_Document section_
-- -- --
Our addiction to modern technology boils down to some key elements that feed off one another like “Variable Rewards: Each time you visit Facebook, you may have five notifications, you may have none. Your recent photo may have 12 Likes, it may have 270. This variable reward system is captivating for obvious reasons and always keeps users coming back for more.
It’s a slot machine. Every reward is unique. The feedback you receive from any given post updates in real-time and changes every minute. This gambling mentality is difficult to resist and makes us feel the need to return frequently. Distraction: Boredom is our worst enemy, so we will do anything to avoid it — even if it’s something that makes us less happy.
In Alter’s book, he references a fascinating experiment from 2014 in which people actually preferred to shock themselves than sit alone with their thoughts for 20 minutes. Many of us would prefer chaos over predictability in our daily lives, and social media reinforces this notion because it’s a feedback loop that becomes more arresting the more we use it. Stopping Cues: In 2012, Netflix officially launched the binge-watching revolution with the rollout of auto-play across its entire platform.
Soon enough, Facebook and YouTube adopted the same feature. This, of course, has led to a skyrocketing increase in video usage since then. On top of that, infinite scrolling has also become a mainstream design element in social media. The content never stops, which is how five minutes turns into 30 minutes — without the user even realizing it. Vanity Metrics: In our culture, people are consumed by the constant pursuit of arbitrary numerical goals as a result of real-time feedback. You just ran ten miles.
Walked 10,000 steps. Your post got 100 shares. You received your 1,000th follower. You surpassed all of your friends for the longest Snapstreak (the worst of all). These “micro-victories” don’t mean anything, but they provide us with a dopamine hit each time, and their increasing frequency drives us to spend more time and strive to hit new trivial goals on a regular basis.”
Since technology is extremely prevalent in our lives from smart homes, to use for work, digital books, our cars avoiding the “substance” which is technology will be hard to avoid. There is no set steps to cure this addiction either. Silicon Valley needs to harness its power to limit addiction through conscious, ethical product development.
The negative effects are abundant and will only become greater as the race for our attention heats up. Until a proven method like AA is put in place for technology addicts it is really up to the individual. Perhaps less use of apps, use ones that make you feel better about yourself. Turn off unnecessary notifications. Holding yourself accountable is what is needed. Parents need to set boundaries with their children. It is very difficult to not use any technology so accountability and self-restriction and a strong willpower is needed.
While removing screens entirely is practically impossible, we know that will be hard for us to go back to a time with no technology as it is woven throughout our lives. In our life, we are trying not to post on the popular apps like Instagram and Facebook. We are trying not to use our phones at dinner and focus on the meal and the conversation thus having an experience of connecting with people face to face. The smartphone has become our modern “comfort blankie”, which is an abusive relationship and hard to give up, however, eventually we all did as children.
-- -- --
_What to produce_
Answer these questions from the passage on technology addiction:
1. In what year did Netflix roll out auto-play across its entire platform?
2. In the 2014 experiment, for how long would people have had to sit alone with their thoughts?
3. What does the passage call the smartphone in its final sentence?

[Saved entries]
-- -- --
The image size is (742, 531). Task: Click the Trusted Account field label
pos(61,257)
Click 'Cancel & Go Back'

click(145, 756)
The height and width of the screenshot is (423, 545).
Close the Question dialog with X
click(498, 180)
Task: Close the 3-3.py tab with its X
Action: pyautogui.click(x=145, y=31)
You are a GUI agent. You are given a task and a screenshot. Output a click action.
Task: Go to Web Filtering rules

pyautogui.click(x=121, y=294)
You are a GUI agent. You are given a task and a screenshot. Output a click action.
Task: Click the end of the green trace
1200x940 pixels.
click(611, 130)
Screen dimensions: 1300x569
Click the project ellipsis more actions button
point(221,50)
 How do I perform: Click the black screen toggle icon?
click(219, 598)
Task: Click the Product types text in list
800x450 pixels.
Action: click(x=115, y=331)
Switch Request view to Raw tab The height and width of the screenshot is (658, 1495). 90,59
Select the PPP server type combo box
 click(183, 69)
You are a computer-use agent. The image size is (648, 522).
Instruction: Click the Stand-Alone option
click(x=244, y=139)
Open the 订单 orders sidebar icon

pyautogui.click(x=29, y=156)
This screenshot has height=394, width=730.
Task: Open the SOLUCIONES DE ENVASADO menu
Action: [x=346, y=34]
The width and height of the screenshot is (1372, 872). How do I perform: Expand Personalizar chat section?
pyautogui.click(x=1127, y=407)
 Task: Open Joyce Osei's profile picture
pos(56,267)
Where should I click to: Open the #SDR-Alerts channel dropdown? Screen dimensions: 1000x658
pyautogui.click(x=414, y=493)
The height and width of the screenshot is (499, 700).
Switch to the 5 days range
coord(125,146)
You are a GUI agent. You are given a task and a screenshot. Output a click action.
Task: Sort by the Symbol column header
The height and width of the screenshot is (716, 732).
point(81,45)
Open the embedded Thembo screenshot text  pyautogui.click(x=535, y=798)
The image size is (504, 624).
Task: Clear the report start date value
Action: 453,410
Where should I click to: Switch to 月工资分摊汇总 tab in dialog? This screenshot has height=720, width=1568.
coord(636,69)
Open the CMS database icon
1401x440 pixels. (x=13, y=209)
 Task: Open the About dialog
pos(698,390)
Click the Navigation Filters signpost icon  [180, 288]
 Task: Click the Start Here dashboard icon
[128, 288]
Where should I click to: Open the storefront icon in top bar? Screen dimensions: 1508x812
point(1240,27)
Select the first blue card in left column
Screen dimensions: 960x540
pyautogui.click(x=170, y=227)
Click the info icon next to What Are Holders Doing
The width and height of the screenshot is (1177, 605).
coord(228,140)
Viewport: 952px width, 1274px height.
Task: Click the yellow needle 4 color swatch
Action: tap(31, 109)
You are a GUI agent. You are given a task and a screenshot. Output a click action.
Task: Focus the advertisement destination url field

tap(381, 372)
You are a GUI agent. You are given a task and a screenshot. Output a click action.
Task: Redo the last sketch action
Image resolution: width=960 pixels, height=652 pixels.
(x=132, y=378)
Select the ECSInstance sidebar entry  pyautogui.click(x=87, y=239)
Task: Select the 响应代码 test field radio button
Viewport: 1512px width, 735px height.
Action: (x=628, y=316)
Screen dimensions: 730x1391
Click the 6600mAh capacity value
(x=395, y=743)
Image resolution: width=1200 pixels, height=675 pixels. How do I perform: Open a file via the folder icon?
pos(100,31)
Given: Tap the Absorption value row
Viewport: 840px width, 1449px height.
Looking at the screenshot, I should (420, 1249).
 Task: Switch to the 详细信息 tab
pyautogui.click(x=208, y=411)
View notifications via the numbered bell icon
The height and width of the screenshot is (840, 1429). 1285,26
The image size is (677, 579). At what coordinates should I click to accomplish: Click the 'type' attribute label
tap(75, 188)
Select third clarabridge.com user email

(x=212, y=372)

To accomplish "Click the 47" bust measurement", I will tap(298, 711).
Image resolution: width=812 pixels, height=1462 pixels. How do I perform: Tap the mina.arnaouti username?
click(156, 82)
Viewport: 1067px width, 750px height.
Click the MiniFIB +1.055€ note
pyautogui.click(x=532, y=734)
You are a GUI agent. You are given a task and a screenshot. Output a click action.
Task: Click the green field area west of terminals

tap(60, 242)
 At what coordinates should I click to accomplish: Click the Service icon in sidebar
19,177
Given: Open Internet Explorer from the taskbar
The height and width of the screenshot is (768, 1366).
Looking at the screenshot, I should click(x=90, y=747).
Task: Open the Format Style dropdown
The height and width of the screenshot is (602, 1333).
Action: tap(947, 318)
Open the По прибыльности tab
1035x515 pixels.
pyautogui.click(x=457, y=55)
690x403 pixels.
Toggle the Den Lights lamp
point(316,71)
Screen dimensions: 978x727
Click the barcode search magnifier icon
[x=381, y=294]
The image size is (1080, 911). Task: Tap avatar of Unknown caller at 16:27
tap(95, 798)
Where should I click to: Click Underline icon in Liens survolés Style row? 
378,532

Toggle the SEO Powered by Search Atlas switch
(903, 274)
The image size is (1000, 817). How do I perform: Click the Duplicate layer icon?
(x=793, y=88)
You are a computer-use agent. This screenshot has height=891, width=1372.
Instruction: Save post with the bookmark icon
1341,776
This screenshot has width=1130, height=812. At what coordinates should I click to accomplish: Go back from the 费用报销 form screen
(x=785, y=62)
-- -- --
_Your solution_
1. 2012
2. 20 minutes
3. Our modern "comfort blankie"